▸ **INSTRUÇÃO ESCRITA 1**
Responda, com base no texto sobre o risco nos investimentos, às seguintes perguntas:
(a) Em quantos países foi exercida a actividade de gestão de activos referida?
(b) Até que acontecimento era o depósito a prazo considerado um investimento sem risco de mercado?
(c) Que lugar ocupa o depositante entre os credores de um banco que vá à falência?
▸ **INSTRUÇÃO ESCRITA 2**
Extraia do texto sobre o risco nos investimentos, sem qualquer alteração, tudo o que vai de "Há mais de 25" até "é bem assim.".

▸ **TEXTO FORNECIDO**
■ ■ ■ ■

O risco já não é o que era. Mutações da percepção de risco dos investimentos
De uma forma global, nos últimos 25 anos a definição de risco nos investimentos mobiliários tem vindo a sofrer mutações, tanto na perspectiva, como na percepção.
Há mais de 25 anos que me dedico à gestão de activos (wealth management e private banking) de clientes de elevado património, tendo tido a oportunidade de exercer esta actividade em quatro países, com quatro culturas muito diferentes. A conclusão óbvia – uma verdade de La Palice – é que o binómio risco/retorno é incontornável. Contudo, noto que, de uma forma global, nos últimos 25 anos a definição de risco nos investimentos mobiliários tem vindo a sofrer mutações, tanto na perspectiva, como na percepção. Senão vejamos.
O caso do “depósito a prazo”
Até aos eventos e consequências devastadoras da crise financeira de 2008, num contexto de taxas de juro altas, um depósito a prazo num banco comercial era considerado um investimento sem risco do mercado (sendo que, ao tempo, poucos investidores em Portugal olhavam para divida pública). Hoje já não é bem assim.
A percepção desse risco por parte dos investidores tem vindo a mudar, porque um depósito a prazo (mesmo com as garantias do estado) não deixa de ser um activo de risco considerável. Com efeito, no dia em que o depositante constitui um depósito a prazo, o dinheiro entra no balanço do banco e por um prazo determinado torna-se um activo do banco, o qual o usa para emprestar a terceiros (ou como bem entender).
Se o banco enfrentar dificuldades de solvência ou mesmo de liquidez, como aconteceu amiúde desde então, pode ser difícil o depositante reaver o “seu” dinheiro na data acordada e chegar a sofrer perdas. Se o dito banco falir, aí o depositante pode mesmo perder todo o valor, tanto mais que é um dos últimos (ou menos graduados) credores do banco. Será que nos dias de hoje as taxas de juro dos depósitos a prazo compensam o risco inerente? Sendo que a maior parte dos bancos depositários tem dívida de médio/longo prazo, através de obrigações, com yield bem mais atractivo e risco similar.

■ ■ ■ ■

▸ **REGISTOS FORNECIDOS**
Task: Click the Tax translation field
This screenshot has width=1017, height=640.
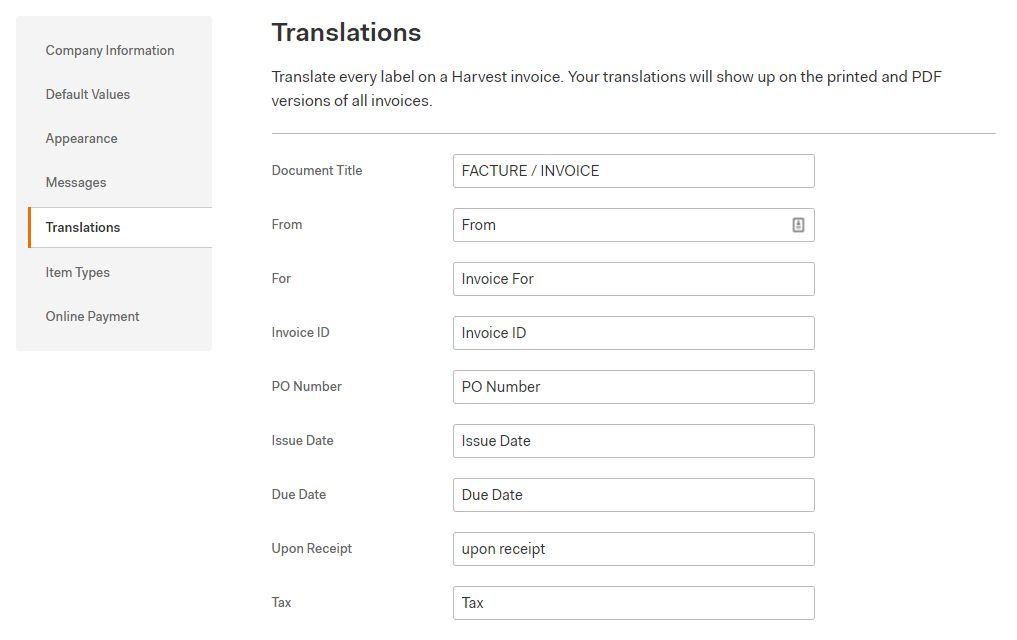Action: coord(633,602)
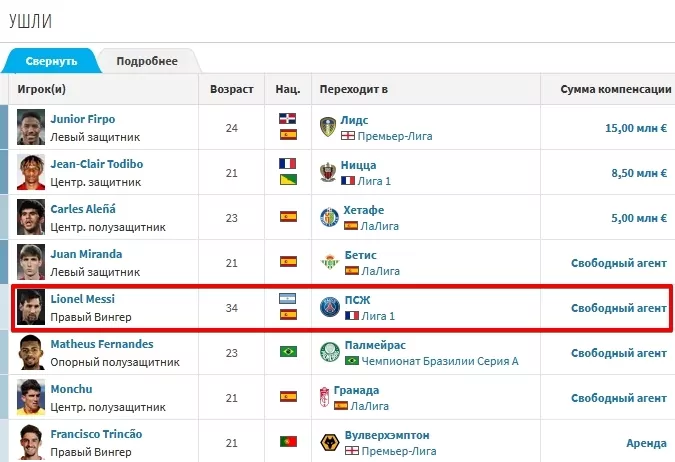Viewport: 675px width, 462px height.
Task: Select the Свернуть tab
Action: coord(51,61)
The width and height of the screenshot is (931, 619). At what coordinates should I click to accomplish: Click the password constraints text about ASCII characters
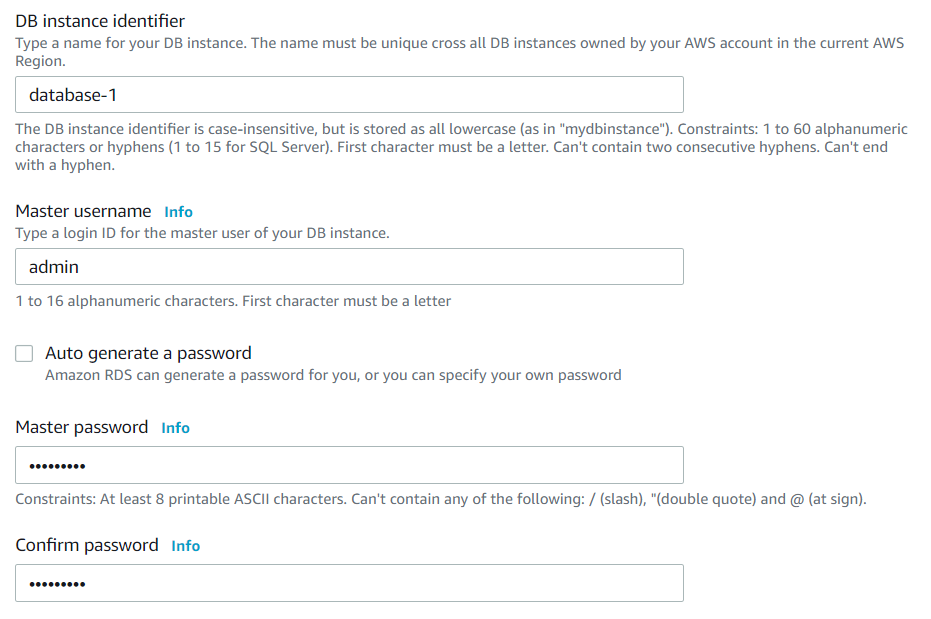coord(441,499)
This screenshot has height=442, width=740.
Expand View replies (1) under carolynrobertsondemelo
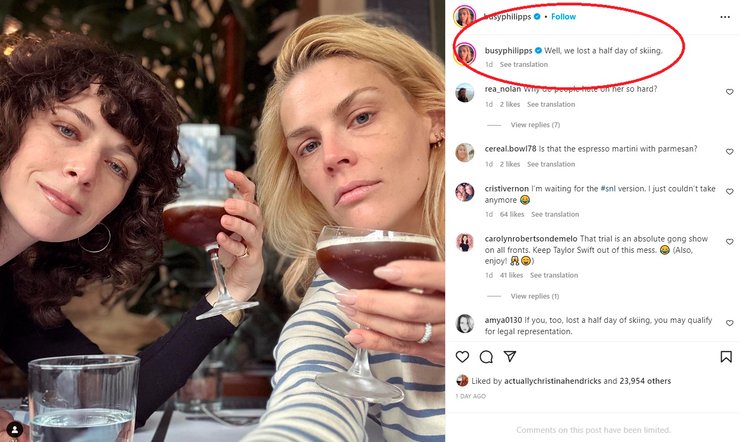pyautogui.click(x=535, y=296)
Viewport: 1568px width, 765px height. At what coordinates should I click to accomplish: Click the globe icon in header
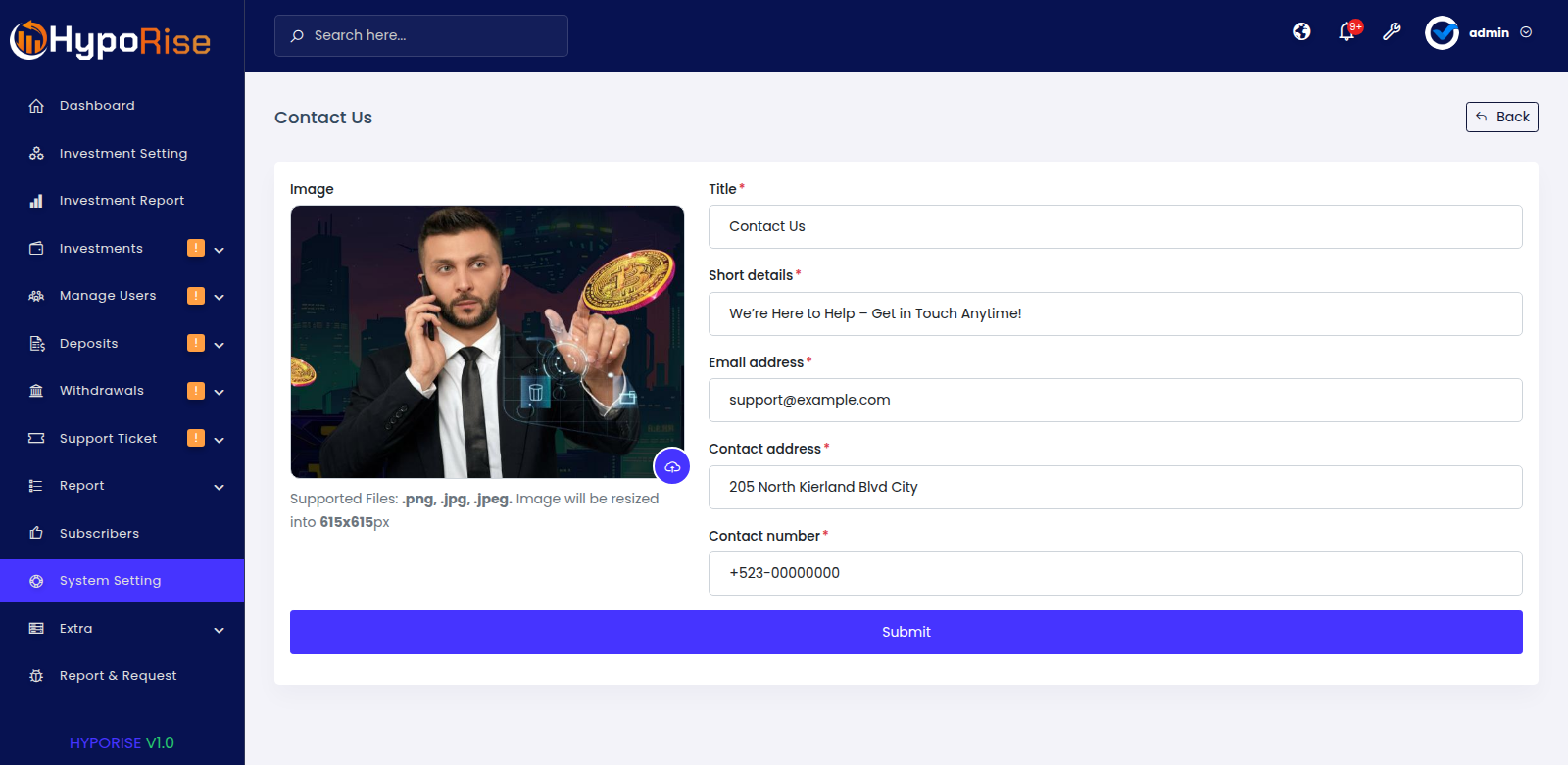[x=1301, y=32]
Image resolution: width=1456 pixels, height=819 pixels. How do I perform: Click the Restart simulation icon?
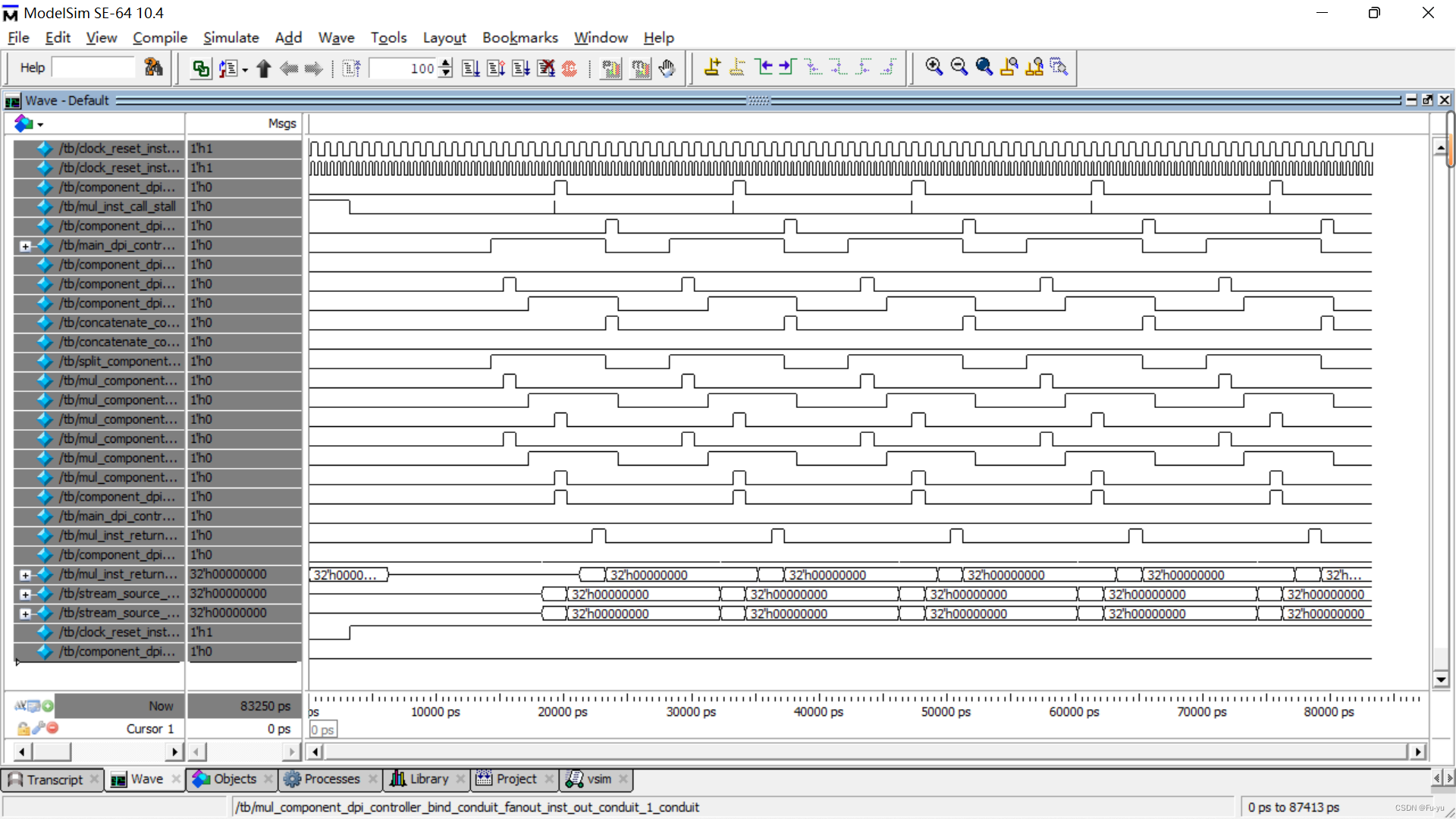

■ ■ ■ ■

▸ **RESPOSTA 1**
(a) Em quatro países.
(b) Até à crise financeira de 2008.
(c) É um dos últimos (ou menos graduados) credores do banco.

▸ **RESPOSTA 2**
Há mais de 25 anos que me dedico à gestão de activos (wealth management e private banking) de clientes de elevado património, tendo tido a oportunidade de exercer esta actividade em quatro países, com quatro culturas muito diferentes. A conclusão óbvia – uma verdade de La Palice – é que o binómio risco/retorno é incontornável. Contudo, noto que, de uma forma global, nos últimos 25 anos a definição de risco nos investimentos mobiliários tem vindo a sofrer mutações, tanto na perspectiva, como na percepção. Senão vejamos.
O caso do “depósito a prazo”
Até aos eventos e consequências devastadoras da crise financeira de 2008, num contexto de taxas de juro altas, um depósito a prazo num banco comercial era considerado um investimento sem risco do mercado (sendo que, ao tempo, poucos investidores em Portugal olhavam para divida pública). Hoje já não é bem assim.